*** EXERCISE MATERIALS ***

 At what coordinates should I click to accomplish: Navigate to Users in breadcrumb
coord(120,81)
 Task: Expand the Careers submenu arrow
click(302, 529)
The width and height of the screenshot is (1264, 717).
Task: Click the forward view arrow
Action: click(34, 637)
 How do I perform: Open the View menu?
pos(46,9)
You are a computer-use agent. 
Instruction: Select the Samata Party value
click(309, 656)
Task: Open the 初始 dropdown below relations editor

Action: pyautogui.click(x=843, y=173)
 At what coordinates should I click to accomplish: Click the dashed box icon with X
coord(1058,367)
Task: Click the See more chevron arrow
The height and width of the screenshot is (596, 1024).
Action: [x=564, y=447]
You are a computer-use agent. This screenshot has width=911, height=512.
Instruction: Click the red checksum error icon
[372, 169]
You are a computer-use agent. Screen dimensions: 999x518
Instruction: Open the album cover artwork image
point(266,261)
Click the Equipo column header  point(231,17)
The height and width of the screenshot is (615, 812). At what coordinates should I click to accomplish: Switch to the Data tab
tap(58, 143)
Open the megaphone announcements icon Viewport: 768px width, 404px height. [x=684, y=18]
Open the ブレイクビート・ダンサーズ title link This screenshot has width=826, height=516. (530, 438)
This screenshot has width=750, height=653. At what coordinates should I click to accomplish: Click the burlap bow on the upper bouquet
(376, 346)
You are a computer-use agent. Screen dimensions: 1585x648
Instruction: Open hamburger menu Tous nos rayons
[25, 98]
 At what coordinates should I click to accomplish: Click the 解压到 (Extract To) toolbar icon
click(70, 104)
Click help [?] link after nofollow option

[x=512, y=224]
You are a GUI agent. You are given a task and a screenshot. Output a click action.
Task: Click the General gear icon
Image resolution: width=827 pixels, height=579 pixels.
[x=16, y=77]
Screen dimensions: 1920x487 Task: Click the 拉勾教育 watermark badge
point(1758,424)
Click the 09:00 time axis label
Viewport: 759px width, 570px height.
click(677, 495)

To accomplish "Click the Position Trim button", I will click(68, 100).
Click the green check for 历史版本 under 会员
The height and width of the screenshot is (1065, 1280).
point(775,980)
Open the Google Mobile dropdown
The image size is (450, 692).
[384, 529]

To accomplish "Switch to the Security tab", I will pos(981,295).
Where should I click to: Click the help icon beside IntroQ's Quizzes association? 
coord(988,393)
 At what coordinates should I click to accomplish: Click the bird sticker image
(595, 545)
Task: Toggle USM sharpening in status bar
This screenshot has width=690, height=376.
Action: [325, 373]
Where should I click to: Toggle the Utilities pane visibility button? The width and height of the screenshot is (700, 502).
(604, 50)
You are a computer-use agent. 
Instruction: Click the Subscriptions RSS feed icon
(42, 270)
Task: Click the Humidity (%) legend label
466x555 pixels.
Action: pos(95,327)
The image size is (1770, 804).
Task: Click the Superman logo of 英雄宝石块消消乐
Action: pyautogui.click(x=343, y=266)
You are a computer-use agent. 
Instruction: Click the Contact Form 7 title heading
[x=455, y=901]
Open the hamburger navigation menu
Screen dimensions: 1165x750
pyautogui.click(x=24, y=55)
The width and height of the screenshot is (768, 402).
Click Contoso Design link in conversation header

*** End of EXERCISE MATERIALS ***

▶ [AIM OF THE EXERCISE] Find how many lines of the material include the string "label". Nothing but the number should be given.

▶ [OUTPUT OF THE EXERCISE] 2